Cartaz de “O Alfaiate”
Ai, ai, ai… não resisti…
É uma novidade no app que sendo sincero, tá com um catálogo bem interessante. Depois de 03 anos sem acessar e retornar este ano, fico feliz que esteja com bem mais diversidade do que quando parei de consumir. Meu app do coração é outro onde de cada 10 filmes que aparecem eu tenho vontade de assistir 11. Esse daqui, embora seja o grande querido da maioria, quando eu parei de consumir foi justamente pelo motivo inverso, de cada 100 filmes mostrados eu só tinha interesse em assistir (se tanto) uns 10. Motivo que deixei de lado. Agora há muito o que escolher pra assistir. Cinema não pode ser resumido a filmes recentes. Esse “Alfaiate” (entre outros inúmeros outros títulos) realizado no início dos anos 2000 mostra como estão mais abrangentes.

Rush e Brosnan
O filme: Nunca foi grande coisa. Nem no seu lançamento, e nem agora. Há filmes que o tempo deixa bem melhor ou mais interessante. Vocês acham que “Casablanca” (42) por exemplo, foi um clássico desde sua estréia? Nunca. Ao contrário, só lá pela década de 60 que foi ganhando esse status de um dos melhores (fato) do cinema.
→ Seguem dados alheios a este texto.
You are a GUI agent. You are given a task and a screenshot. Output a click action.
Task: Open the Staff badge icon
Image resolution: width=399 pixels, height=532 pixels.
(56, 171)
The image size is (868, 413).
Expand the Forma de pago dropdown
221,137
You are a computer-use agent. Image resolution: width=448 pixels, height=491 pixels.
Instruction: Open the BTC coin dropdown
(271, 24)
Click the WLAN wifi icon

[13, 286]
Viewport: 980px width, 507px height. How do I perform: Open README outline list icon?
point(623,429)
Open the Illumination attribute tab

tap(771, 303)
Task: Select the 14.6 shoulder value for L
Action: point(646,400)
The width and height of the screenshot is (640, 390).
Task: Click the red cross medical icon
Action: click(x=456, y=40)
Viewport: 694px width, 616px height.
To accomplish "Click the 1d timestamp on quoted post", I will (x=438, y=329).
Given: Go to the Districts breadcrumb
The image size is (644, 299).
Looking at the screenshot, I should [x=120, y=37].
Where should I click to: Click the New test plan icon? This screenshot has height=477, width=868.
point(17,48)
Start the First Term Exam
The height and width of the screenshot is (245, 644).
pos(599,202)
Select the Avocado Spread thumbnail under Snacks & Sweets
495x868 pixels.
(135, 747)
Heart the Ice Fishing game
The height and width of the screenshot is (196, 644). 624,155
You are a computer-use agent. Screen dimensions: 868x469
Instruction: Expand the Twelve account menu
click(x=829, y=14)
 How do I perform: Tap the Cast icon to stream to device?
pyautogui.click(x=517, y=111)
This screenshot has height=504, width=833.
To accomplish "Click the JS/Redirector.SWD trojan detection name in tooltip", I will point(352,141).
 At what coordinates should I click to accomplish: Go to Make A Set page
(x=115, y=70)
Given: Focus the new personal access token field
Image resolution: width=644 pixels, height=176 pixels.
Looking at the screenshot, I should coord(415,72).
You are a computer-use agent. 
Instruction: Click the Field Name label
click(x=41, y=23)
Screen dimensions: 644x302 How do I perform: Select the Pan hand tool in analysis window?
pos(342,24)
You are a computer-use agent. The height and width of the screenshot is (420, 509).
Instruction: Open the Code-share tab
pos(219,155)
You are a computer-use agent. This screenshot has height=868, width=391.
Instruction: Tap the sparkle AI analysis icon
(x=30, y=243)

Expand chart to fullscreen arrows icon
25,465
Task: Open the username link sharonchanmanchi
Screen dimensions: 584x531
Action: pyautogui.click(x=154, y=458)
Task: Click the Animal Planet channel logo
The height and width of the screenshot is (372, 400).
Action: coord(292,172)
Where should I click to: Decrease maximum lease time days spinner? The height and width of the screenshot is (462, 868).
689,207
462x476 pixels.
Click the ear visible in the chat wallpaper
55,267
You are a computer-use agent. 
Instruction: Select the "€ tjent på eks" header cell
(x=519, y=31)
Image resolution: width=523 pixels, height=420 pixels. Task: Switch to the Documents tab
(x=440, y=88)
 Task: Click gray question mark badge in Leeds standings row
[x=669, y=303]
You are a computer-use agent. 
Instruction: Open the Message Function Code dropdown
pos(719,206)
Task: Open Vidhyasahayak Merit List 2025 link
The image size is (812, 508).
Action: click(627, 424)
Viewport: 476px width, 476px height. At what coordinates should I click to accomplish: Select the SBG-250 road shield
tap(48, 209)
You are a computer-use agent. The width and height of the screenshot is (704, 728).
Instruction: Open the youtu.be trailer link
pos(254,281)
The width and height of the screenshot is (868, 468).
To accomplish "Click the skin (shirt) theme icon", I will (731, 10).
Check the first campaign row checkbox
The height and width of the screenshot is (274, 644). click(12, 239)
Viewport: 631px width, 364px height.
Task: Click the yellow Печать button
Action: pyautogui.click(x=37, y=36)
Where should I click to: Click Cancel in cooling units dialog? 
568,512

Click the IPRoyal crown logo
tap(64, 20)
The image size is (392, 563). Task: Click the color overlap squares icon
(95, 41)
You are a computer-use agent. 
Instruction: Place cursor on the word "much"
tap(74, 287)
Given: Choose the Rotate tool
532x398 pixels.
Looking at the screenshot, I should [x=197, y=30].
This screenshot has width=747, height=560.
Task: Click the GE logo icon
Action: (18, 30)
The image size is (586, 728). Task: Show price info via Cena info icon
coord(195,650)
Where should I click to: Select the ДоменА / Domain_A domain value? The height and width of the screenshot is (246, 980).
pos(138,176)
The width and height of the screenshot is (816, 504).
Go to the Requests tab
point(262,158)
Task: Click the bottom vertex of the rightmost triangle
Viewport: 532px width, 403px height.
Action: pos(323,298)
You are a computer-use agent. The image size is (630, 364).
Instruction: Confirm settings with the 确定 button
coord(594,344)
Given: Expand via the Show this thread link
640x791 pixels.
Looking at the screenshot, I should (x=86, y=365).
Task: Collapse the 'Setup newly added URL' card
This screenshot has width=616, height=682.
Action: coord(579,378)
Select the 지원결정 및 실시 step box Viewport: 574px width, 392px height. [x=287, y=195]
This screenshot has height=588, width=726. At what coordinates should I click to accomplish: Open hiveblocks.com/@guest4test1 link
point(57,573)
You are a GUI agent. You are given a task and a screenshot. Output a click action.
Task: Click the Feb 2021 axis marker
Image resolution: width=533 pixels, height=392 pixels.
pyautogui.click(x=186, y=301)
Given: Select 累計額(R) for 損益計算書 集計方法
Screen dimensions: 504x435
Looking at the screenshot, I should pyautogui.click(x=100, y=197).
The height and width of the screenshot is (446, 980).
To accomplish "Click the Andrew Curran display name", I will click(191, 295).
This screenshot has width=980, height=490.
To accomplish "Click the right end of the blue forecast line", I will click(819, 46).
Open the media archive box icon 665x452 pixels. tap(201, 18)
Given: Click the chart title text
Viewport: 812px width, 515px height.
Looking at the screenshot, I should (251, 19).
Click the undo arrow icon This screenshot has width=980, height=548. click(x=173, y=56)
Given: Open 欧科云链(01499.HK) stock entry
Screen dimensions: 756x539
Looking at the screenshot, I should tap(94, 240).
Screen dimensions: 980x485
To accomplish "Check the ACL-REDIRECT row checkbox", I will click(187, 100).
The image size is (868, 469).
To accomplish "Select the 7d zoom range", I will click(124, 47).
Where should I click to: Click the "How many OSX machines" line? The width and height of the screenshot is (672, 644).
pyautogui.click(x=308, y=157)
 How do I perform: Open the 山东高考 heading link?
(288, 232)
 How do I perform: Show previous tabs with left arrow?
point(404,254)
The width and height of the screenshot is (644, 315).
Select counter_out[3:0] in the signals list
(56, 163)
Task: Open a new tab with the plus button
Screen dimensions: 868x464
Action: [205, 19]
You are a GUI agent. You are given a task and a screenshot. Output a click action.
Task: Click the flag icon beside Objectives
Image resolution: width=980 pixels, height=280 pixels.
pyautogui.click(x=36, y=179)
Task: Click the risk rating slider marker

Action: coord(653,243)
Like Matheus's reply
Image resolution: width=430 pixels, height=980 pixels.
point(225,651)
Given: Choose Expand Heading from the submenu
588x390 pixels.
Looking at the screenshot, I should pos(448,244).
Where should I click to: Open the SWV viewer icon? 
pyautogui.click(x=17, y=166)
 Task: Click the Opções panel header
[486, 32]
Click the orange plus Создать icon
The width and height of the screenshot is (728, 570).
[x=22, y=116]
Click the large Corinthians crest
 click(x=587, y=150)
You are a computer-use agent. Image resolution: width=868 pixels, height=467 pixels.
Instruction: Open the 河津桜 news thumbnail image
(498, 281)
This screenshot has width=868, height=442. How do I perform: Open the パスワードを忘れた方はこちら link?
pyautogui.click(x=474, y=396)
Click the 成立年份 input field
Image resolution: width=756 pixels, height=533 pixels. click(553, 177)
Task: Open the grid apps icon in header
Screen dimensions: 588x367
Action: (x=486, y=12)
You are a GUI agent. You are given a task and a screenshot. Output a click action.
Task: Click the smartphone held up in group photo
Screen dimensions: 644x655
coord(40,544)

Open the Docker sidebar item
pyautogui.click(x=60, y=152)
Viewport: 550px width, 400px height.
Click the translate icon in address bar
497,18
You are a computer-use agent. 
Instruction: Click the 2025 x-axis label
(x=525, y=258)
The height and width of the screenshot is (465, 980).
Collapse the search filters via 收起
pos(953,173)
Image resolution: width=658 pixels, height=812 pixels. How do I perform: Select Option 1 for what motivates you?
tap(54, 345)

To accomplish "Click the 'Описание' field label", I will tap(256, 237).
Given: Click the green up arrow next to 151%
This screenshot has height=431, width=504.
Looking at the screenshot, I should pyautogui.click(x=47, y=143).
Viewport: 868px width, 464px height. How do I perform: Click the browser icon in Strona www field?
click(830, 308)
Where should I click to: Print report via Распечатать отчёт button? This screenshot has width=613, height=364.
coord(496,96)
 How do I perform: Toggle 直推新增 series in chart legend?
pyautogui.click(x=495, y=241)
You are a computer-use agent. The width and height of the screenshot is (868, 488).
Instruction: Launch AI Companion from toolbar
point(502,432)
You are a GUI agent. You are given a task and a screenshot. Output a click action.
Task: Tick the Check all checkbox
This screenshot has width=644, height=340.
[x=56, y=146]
O alfaiate com tradição familiar
A história: Sacana secreto do governo britânico, ganha como última oportunidade de trabalho a missão de ir para o Panamá conferir como está “tudo por lá”… Espionar… Com uma listinha na mão do Who’s Who local começa seu trabalho limpo. Cai como mosca na sopa de um famoso alfaiate que também é britânico e simplesmente veste os foderosos da política e sociedade da capital.

Brosnan, o agente
Inescrupuloso, tá andando e andando para o governo do seu próprio país. Ele quer se dar bem. Money is money. Envolve o querido alfaiate (Geoffrey Rush, o melhor do filme), um trambiqueiro que saiu queimado das terras de Elizabeth 2°, e foi aplicar com sucesso num país latino aqui observado pela lente hollywoodiana de ser: república de e dos bananas. E aqui já tem outra perda de ponto feia. Não dá pra compartilhar dessa visão saturada gringa de os fodas somos nós… E o filme exala isso…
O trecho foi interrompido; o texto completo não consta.